Items from a data source:
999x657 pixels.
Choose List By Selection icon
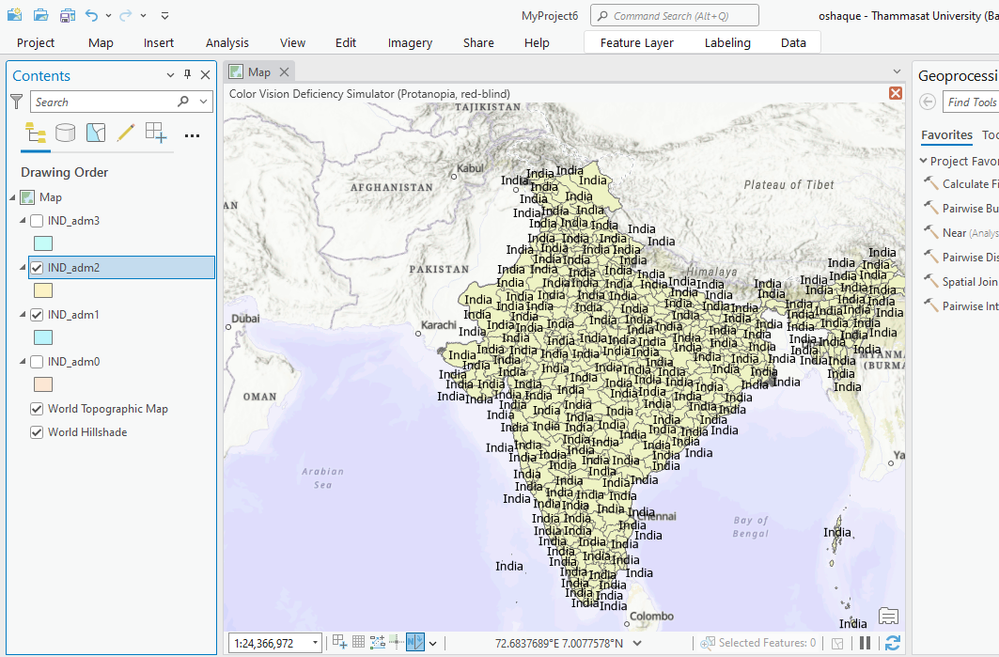pos(95,133)
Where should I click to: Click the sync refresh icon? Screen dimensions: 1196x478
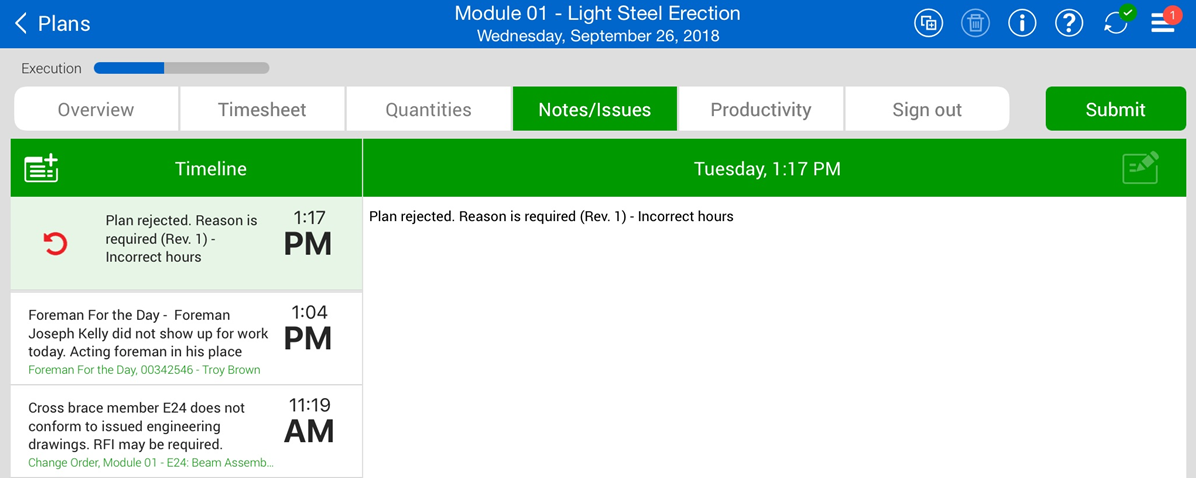[1116, 23]
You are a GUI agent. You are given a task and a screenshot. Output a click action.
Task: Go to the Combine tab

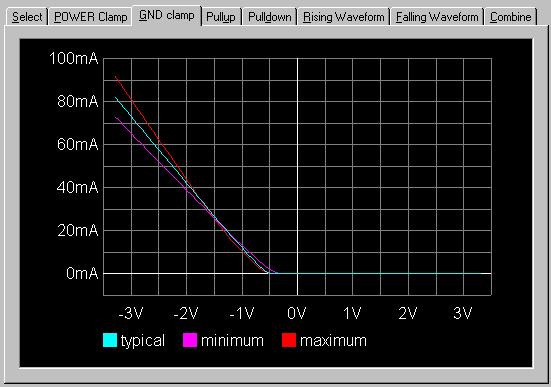pyautogui.click(x=511, y=17)
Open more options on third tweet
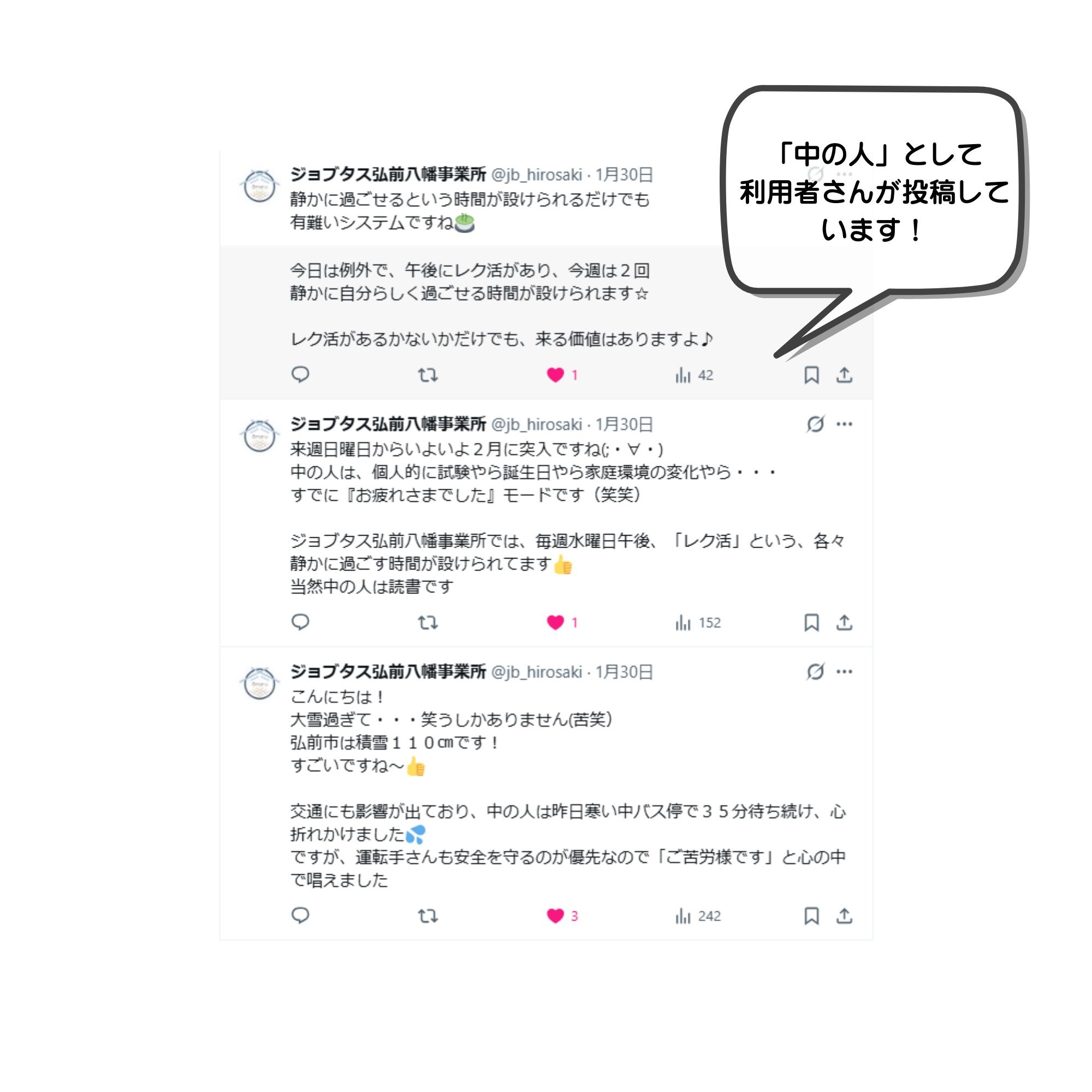 click(845, 672)
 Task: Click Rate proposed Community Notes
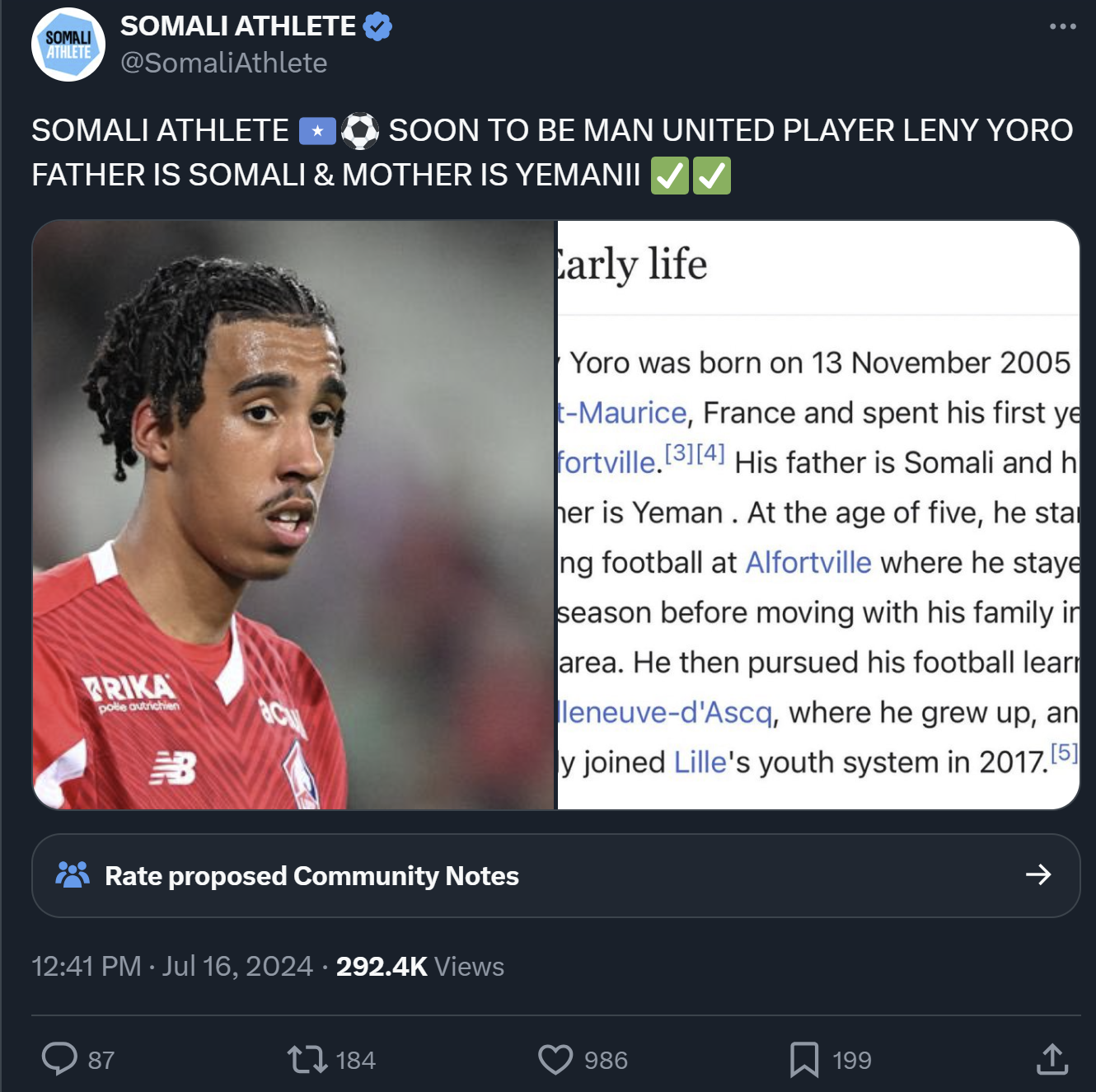click(x=311, y=875)
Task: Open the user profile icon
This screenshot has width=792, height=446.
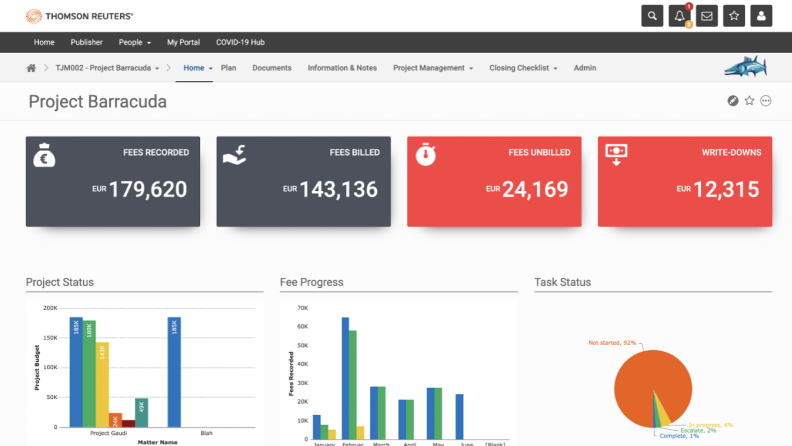Action: click(x=761, y=16)
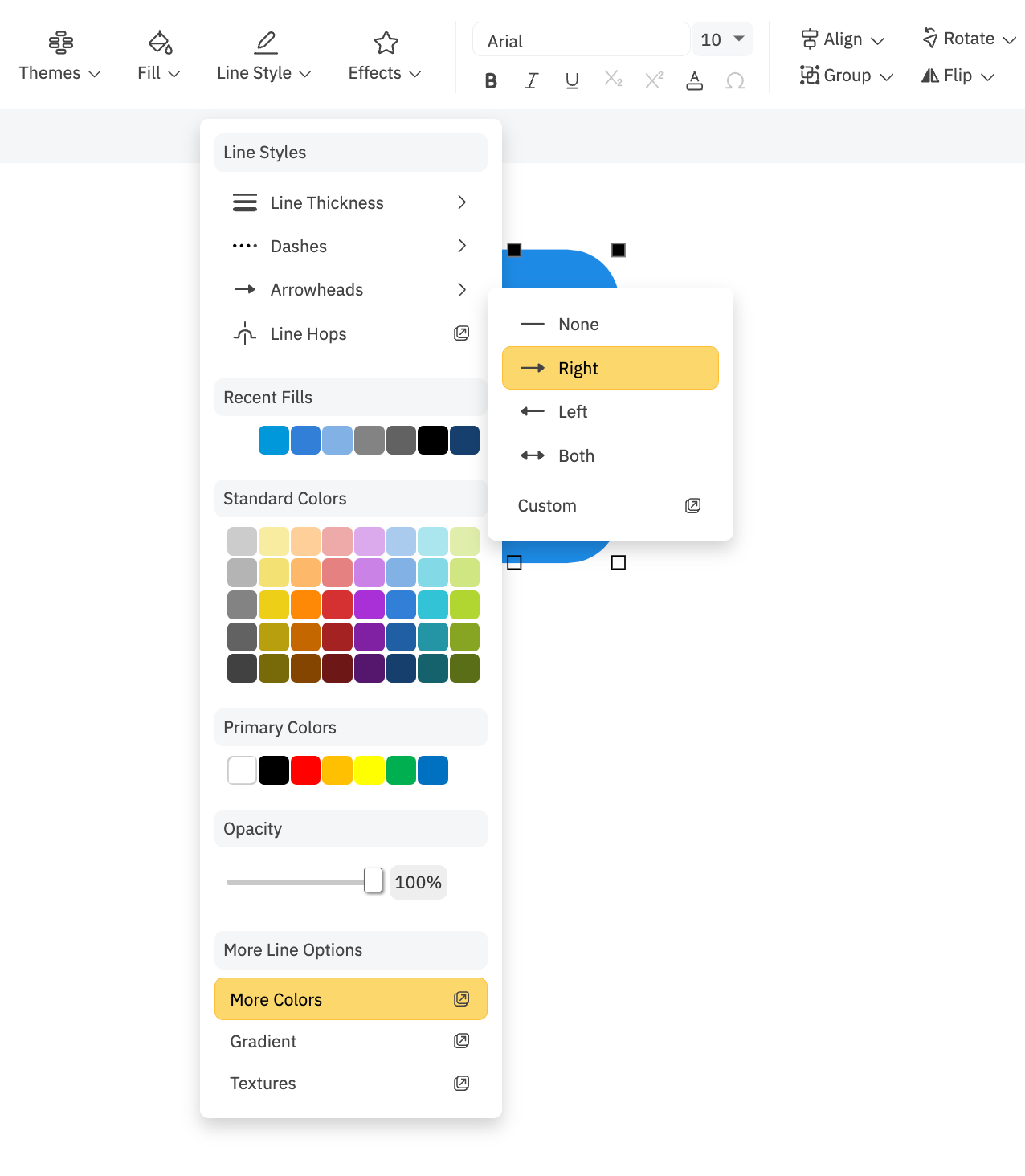Apply underline formatting icon
This screenshot has height=1176, width=1025.
click(572, 80)
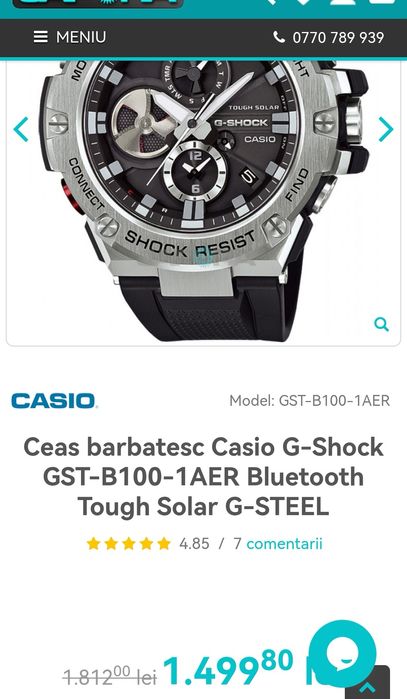This screenshot has height=699, width=407.
Task: Click the 1.499,80 lei discounted price
Action: pos(228,668)

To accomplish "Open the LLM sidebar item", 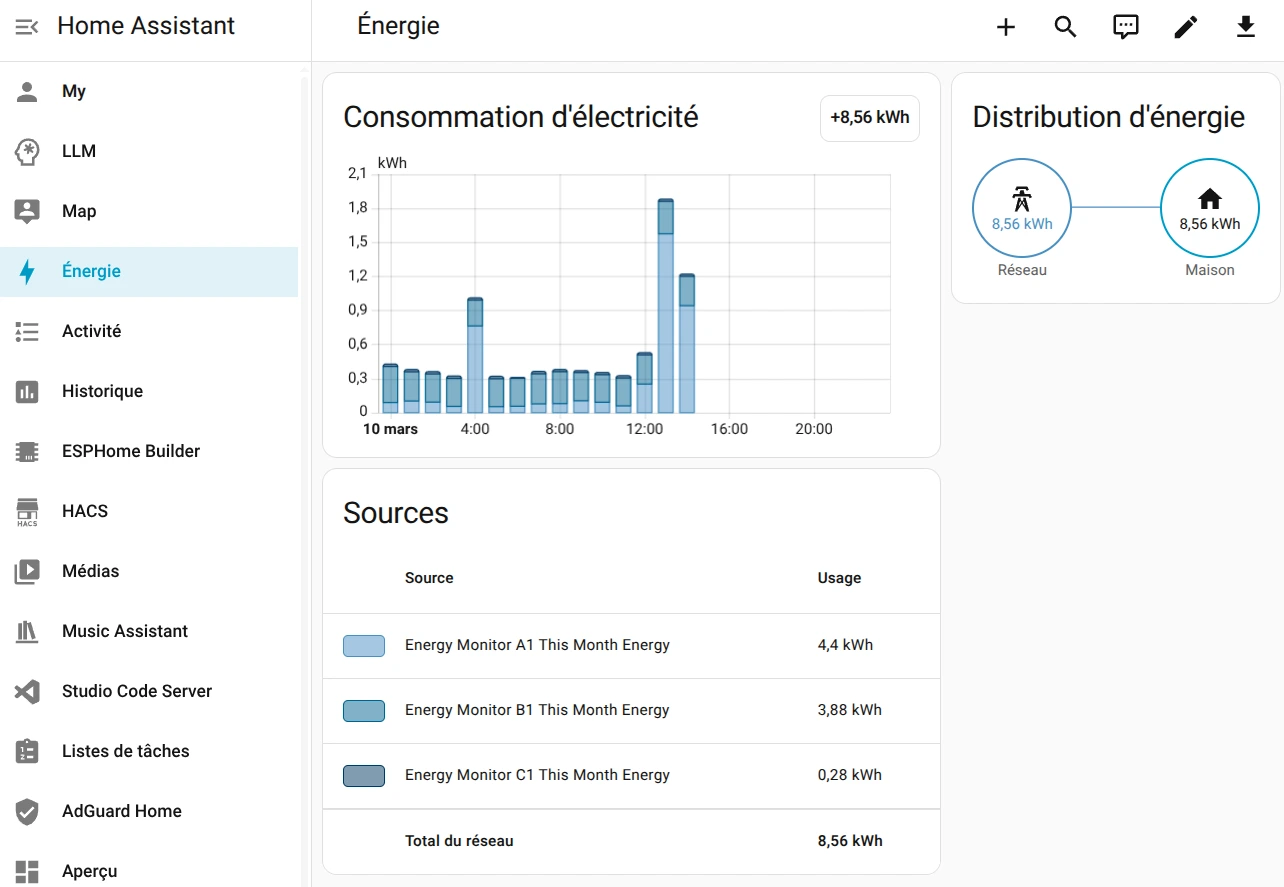I will pyautogui.click(x=79, y=151).
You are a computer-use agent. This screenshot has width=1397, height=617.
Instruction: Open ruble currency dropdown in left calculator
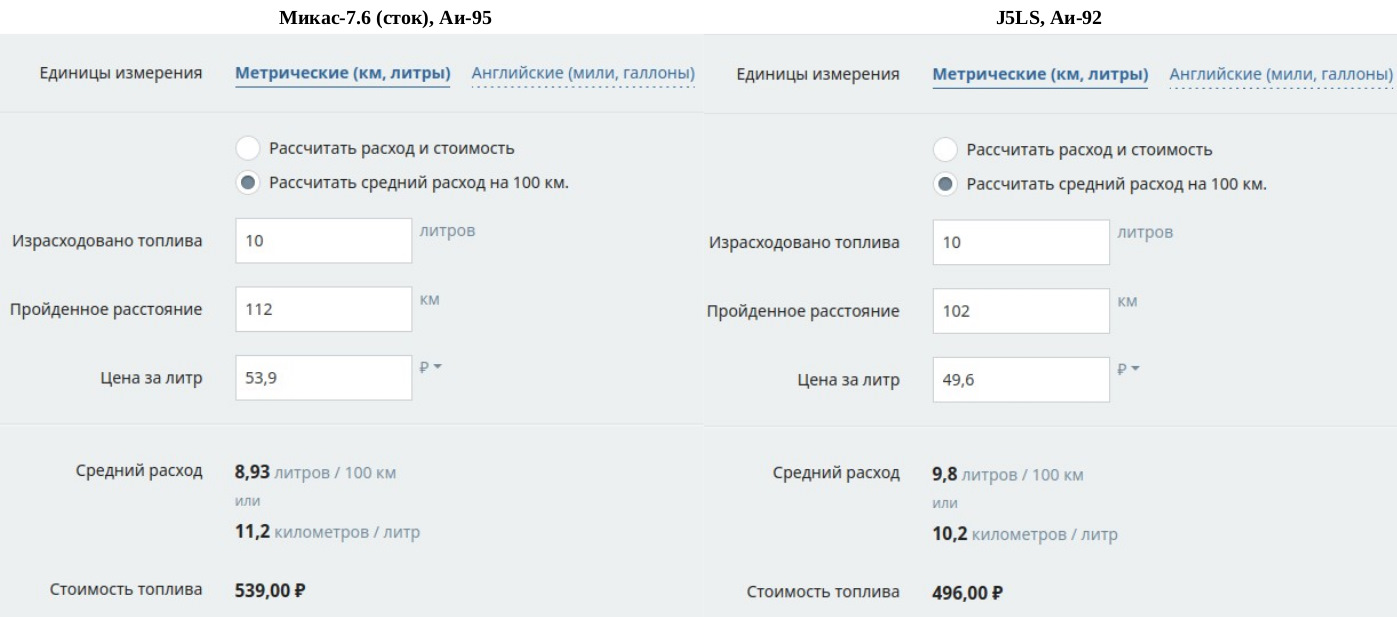(x=430, y=367)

• GOAL OF THE EXERCISE:
Could you write out exactly the lines of the data above that run from the one holding "Open more options on third tweet" to the one holding "Task: Open the user profile icon", with both ends in and all pictures out?

• REPLY:
Open more options on third tweet
 click(845, 672)
 Task: Click Rate proposed Community Notes
click(x=311, y=875)
Task: Open the user profile icon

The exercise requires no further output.